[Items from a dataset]
========================

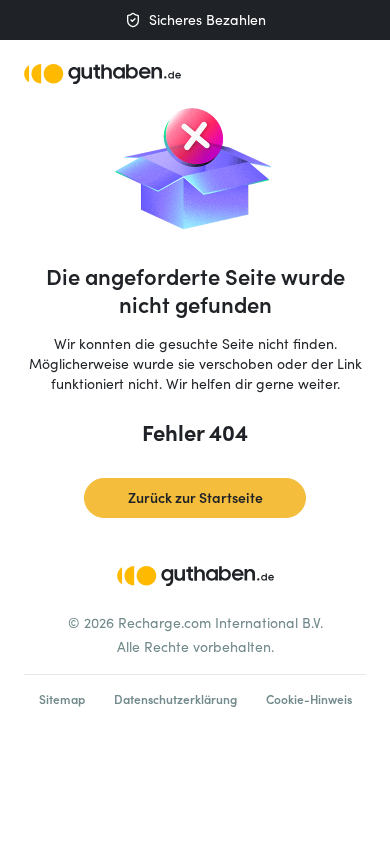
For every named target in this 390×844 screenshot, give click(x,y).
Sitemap (62, 699)
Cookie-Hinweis (309, 699)
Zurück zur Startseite (195, 497)
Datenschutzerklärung (175, 699)
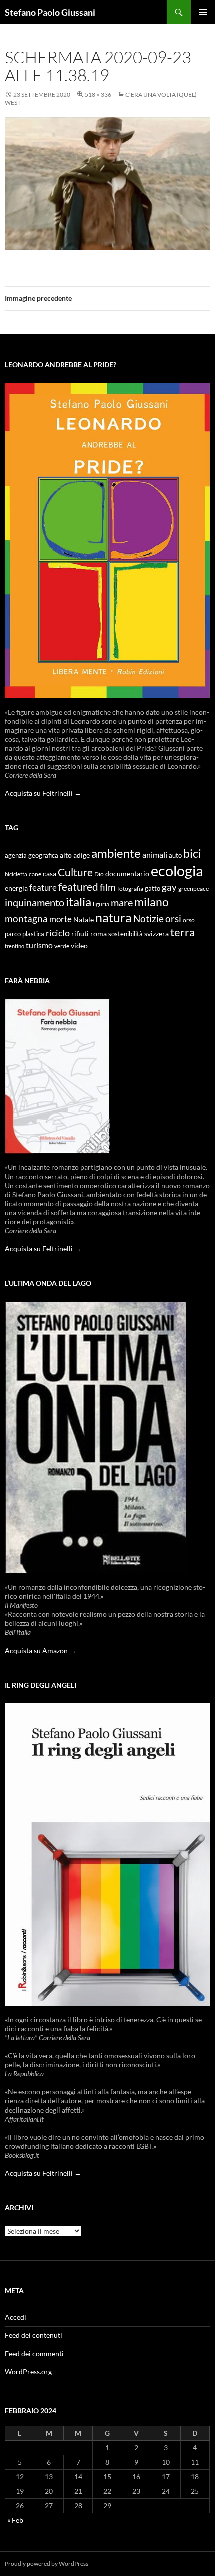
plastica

========================

Activity: All of the entries above are to be restated word for word, minus the images.

Written answer:
For every named target in this 390×844 screenshot, give click(x,y).
Sitemap (62, 699)
Cookie-Hinweis (309, 699)
Zurück zur Startseite (195, 497)
Datenschutzerklärung (175, 699)
plastica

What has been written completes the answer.